I have two powered speakers with optical input. Can I buy two Pros - optical to each - and run from the app as one stereo pair?
Thank you.
I'm assuming they are not a 'pair' as such, just two standalone speakers?

You could group the pros in the wiim app and set one to output the left channel and the other the right.
Minis might also do, but depends on whether you specifically want pros for their extra functionality etc.
See screenshot - note the L and R at the end of the volume sliders. Press those to cycle theough the options (L, R, LR).
A group is limited to 48khz sample rate I believe, if that matters to you.
Note also that a group introduces a delay from the original source - not an issue for audio only, but if your source was, say, optical in from a tv then you'd have lip sync issues.

Screenshot_20240922-080140_WiiM Home.jpg
 
I'm assuming they are not a 'pair' as such, just two standalone speakers?

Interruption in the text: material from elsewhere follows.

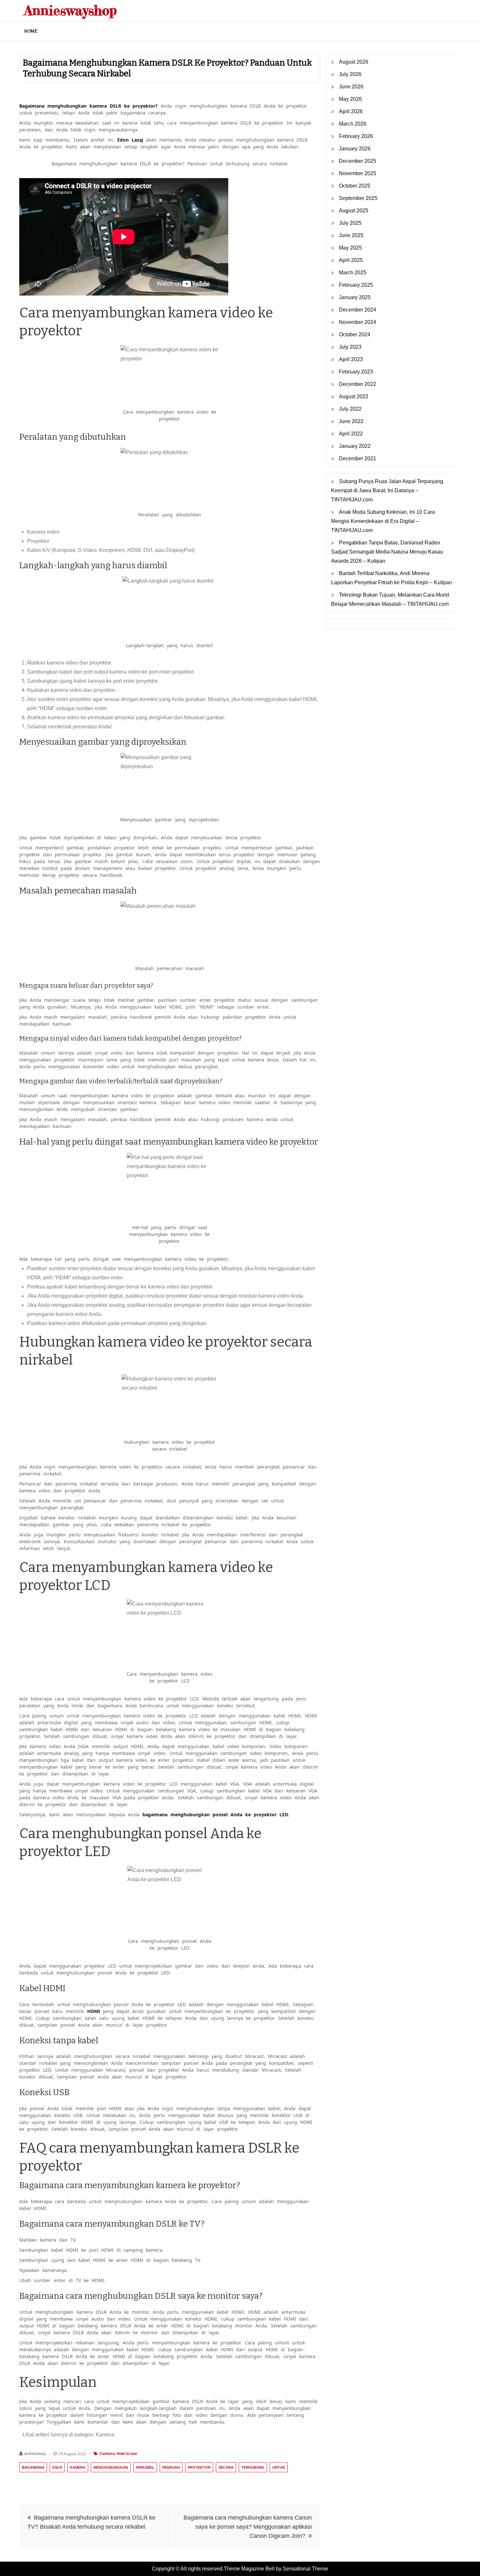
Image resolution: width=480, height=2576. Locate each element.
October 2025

You could group the pros in the wiim app and set one to output the left channel and the other the right.
Minis might also do, but depends on whether you specifically want pros for their extra functionality etc.
See screenshot - note the L and R at the end of the volume sliders. Press those to cycle theough the options (L, R, LR).
A group is limited to 48khz sample rate I believe, if that matters to you.
Note also that a group introduces a delay from the original source - not an issue for audio only, but if your source was, say, optical in from a tv then you'd have lip sync issues.

View attachment 11979
Thank you very much. Weird they get restricted to 48Khz tho. 🤷‍♂️
 
Weird they get restricted to 48K
My thoughts...

Not really.
Multi room audio is probably not going to be a critical listening session.
Even if you were doing criticlal listening in one room while subjecting the rest of the household to your choice of music, I'd argue that 48khz is more than capable of providing an exquisite listening experience.

Now consider network bandwidth.
192khz is 4* the data rate of 48khz.
Now put 6 wiims in a group.
And have them all on wifi rather than ethernet.

And watch the complaints flood in 'cos multiroom audio "doesn't work".